WHAT IS NEEDED: Edit the records by replacing each "At what coordinates should I click to accomplish" with "Where do I click to complete" and leaving everything else unchanged. Leave the pictures out of your answer.

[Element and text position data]
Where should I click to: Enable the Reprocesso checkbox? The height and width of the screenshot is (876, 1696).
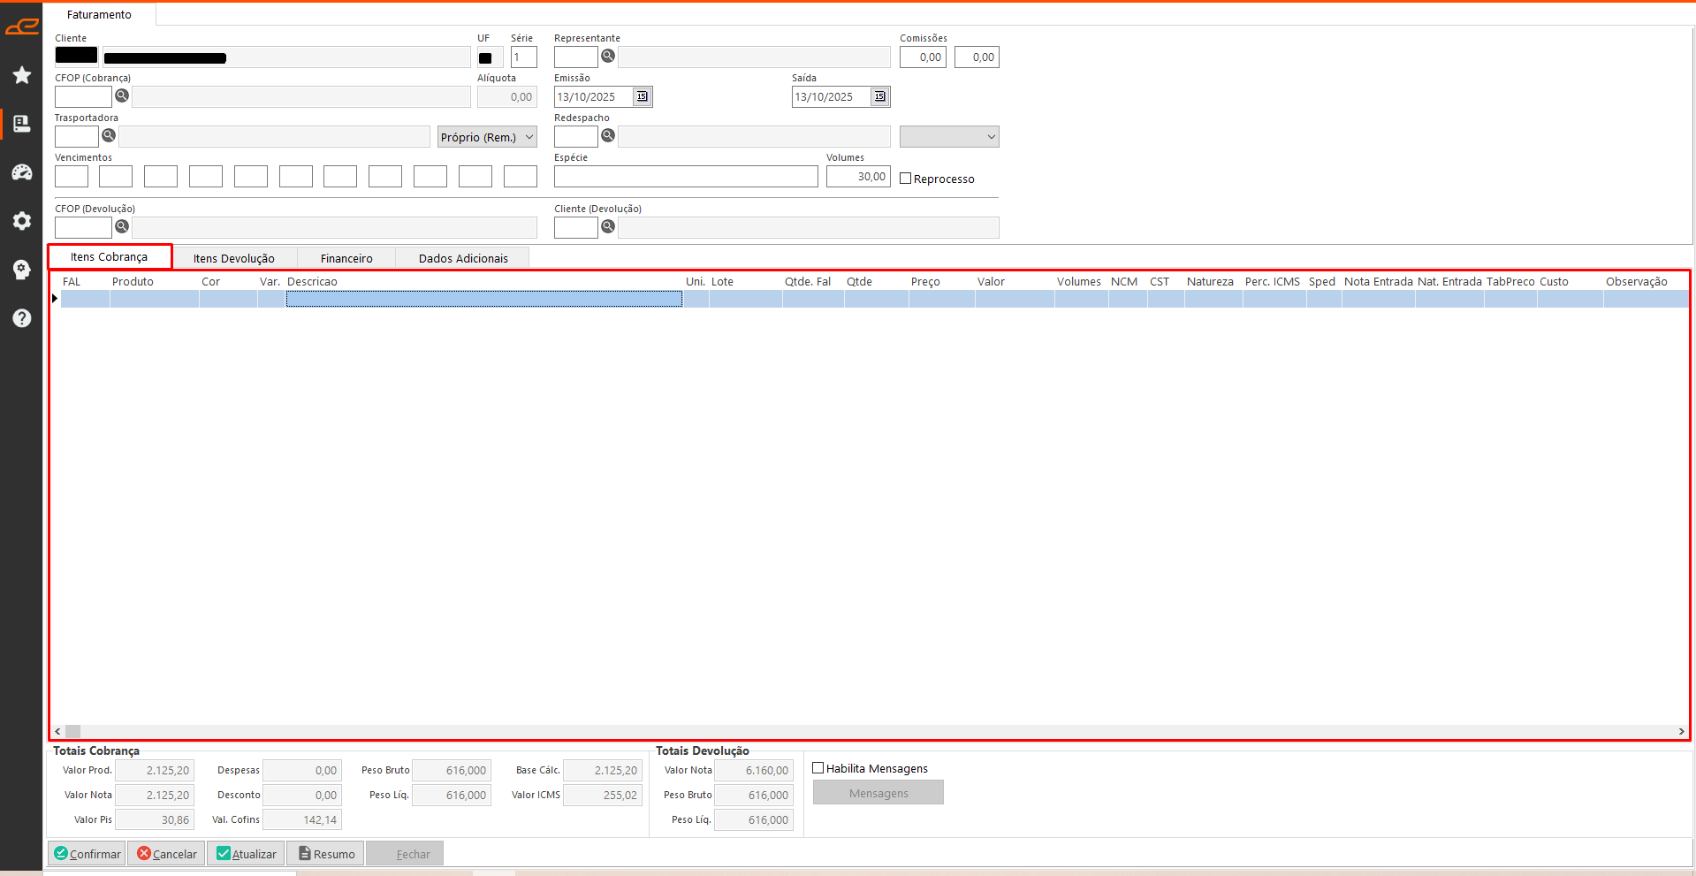pyautogui.click(x=906, y=179)
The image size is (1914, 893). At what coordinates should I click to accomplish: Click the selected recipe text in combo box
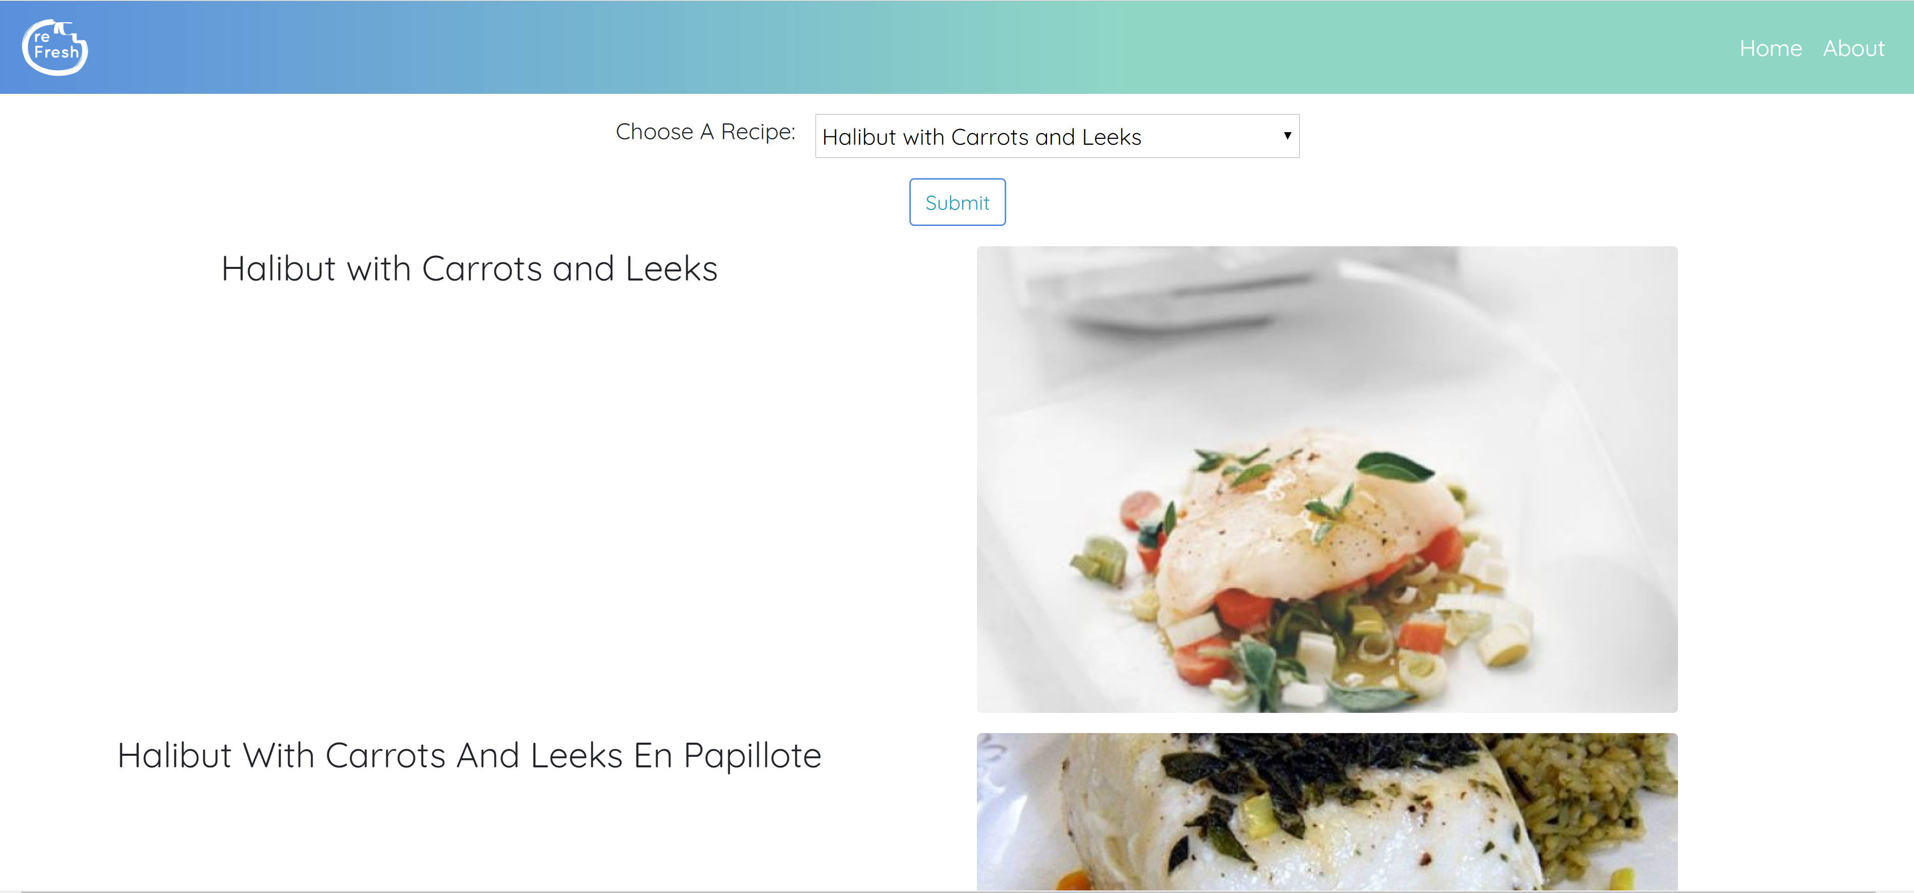pyautogui.click(x=981, y=137)
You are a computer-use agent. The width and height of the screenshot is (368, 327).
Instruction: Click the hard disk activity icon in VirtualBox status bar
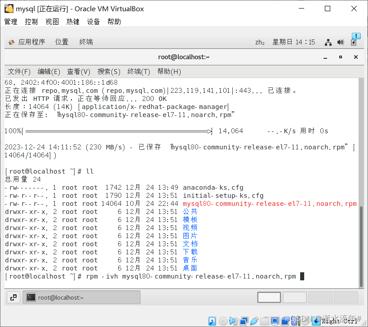coord(212,321)
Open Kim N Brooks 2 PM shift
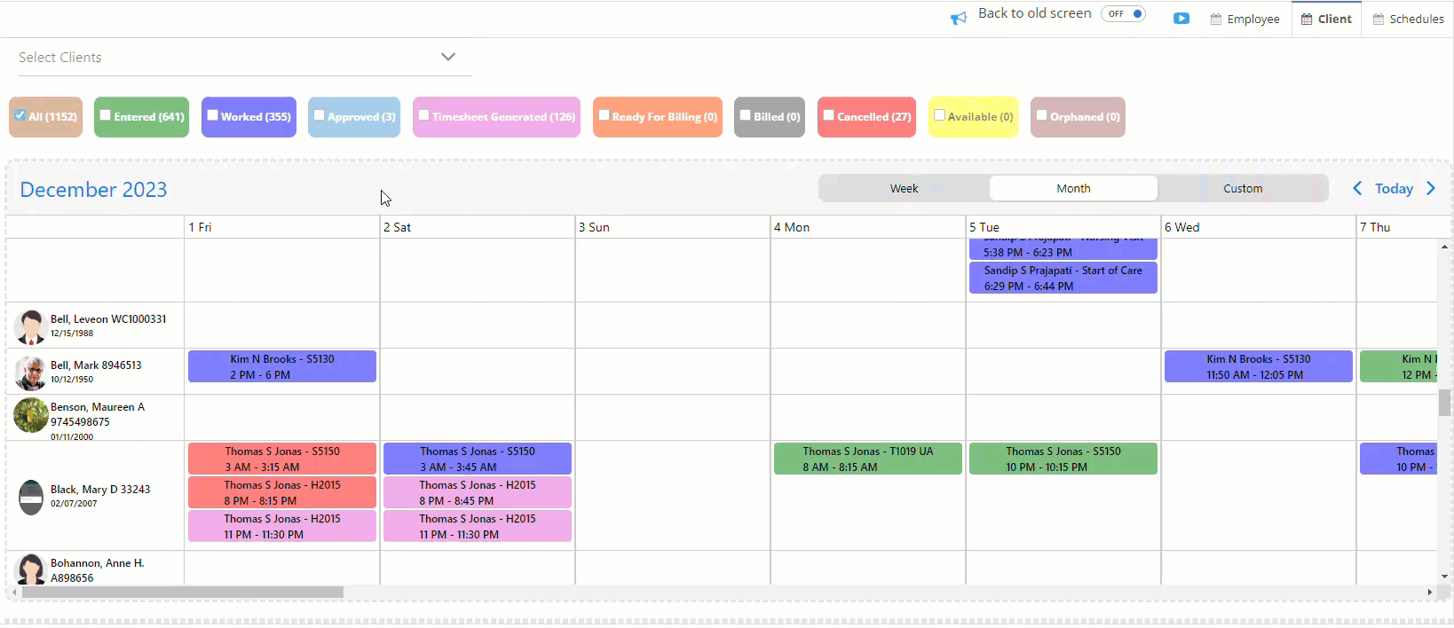The image size is (1454, 628). pyautogui.click(x=282, y=366)
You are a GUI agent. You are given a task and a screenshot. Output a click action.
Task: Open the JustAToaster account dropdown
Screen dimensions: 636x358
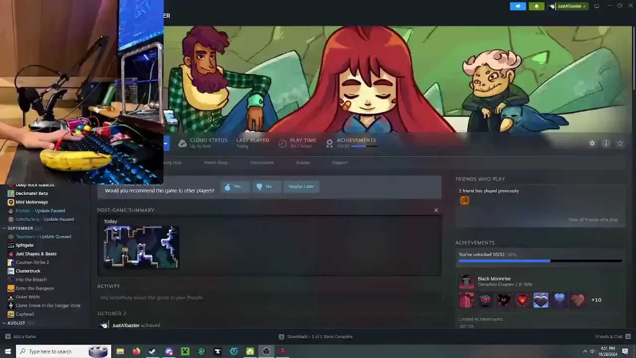click(571, 6)
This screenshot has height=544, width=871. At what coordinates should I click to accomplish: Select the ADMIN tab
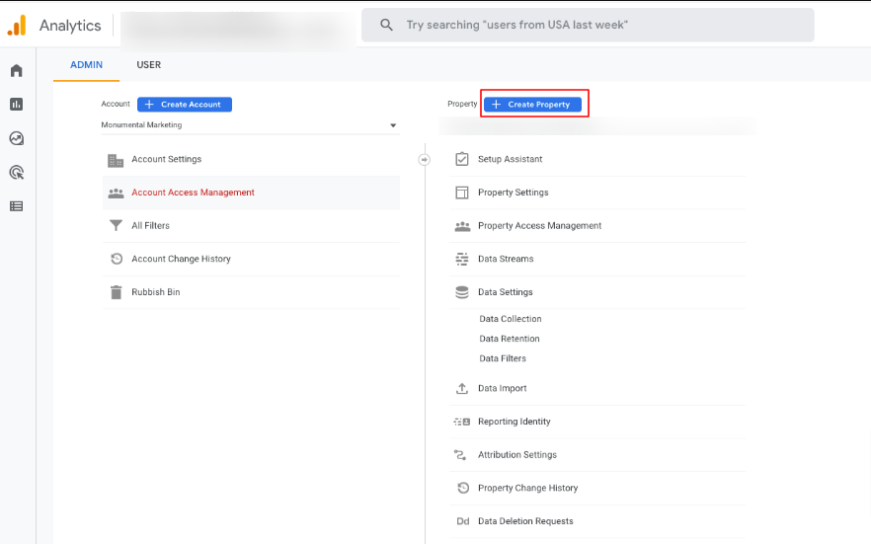click(x=86, y=65)
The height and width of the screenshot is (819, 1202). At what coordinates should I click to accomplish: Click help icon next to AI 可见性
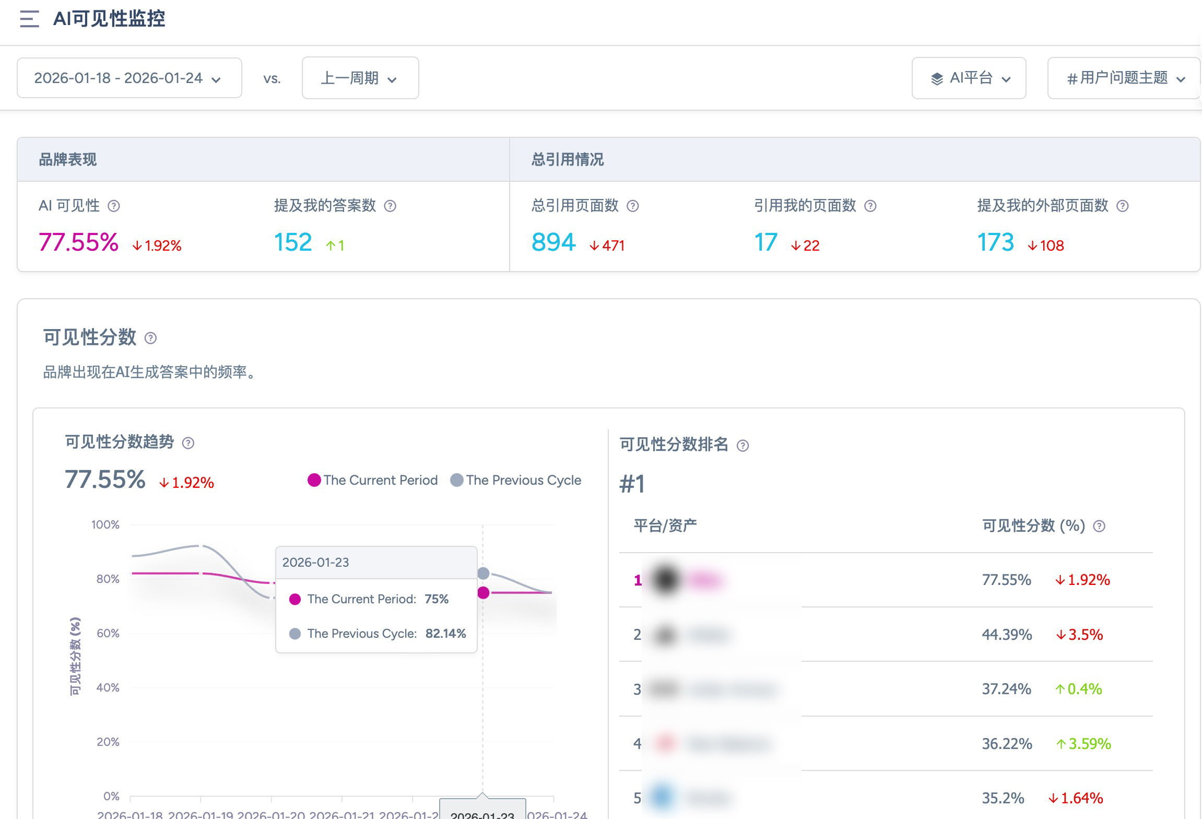(x=114, y=206)
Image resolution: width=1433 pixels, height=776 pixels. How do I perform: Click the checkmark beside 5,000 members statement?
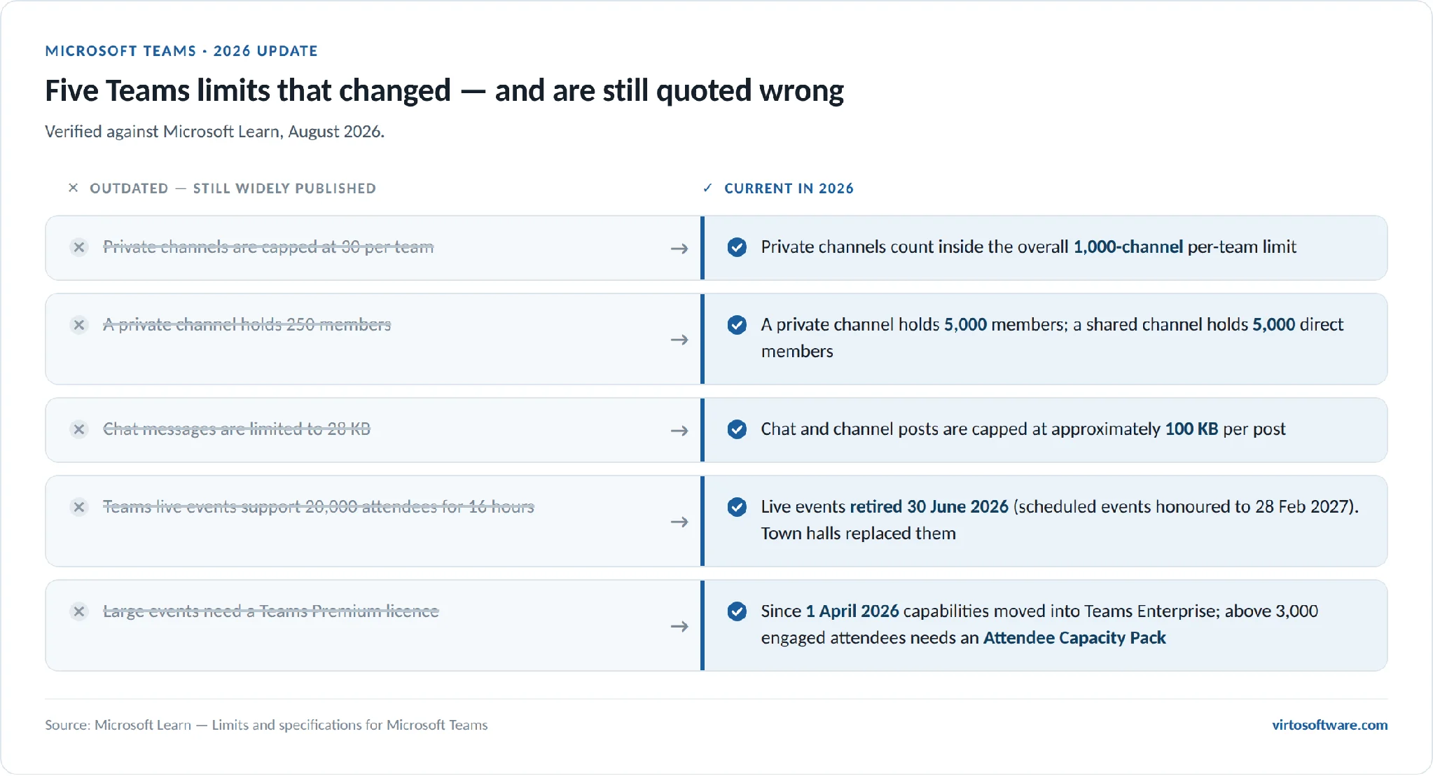tap(737, 325)
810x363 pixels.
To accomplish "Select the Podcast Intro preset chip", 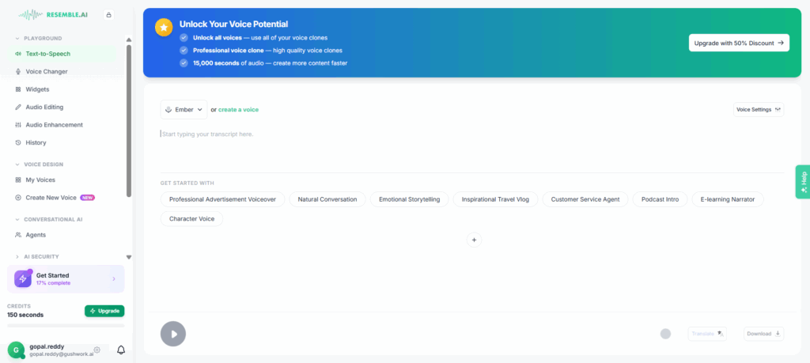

TASK RESULT:
Where should I click to: Enable the Reprocesso checkbox? The height and width of the screenshot is (876, 1696).
pyautogui.click(x=906, y=179)
The image size is (1914, 893). Where do I click to complete: Click the selected recipe text in combo box
pyautogui.click(x=981, y=137)
You are a computer-use agent. The width and height of the screenshot is (368, 327).
Instruction: Click the hard disk activity icon in VirtualBox status bar
coord(212,321)
Open Kim N Brooks 2 PM shift
The image size is (1454, 628). pyautogui.click(x=282, y=366)
You are a GUI agent. You are given a task and a screenshot. Output a click action.
Task: Open the JustAToaster account dropdown
Screen dimensions: 636x358
click(571, 6)
This screenshot has height=544, width=871. Where do I click to complete: Select the ADMIN tab
click(x=86, y=65)
The height and width of the screenshot is (819, 1202). Where do I click to complete: Click help icon next to AI 可见性
(x=114, y=206)
Image resolution: width=1433 pixels, height=776 pixels. How do I perform: Click the checkmark beside 5,000 members statement?
tap(737, 325)
810x363 pixels.
To accomplish "Select the Podcast Intro preset chip", 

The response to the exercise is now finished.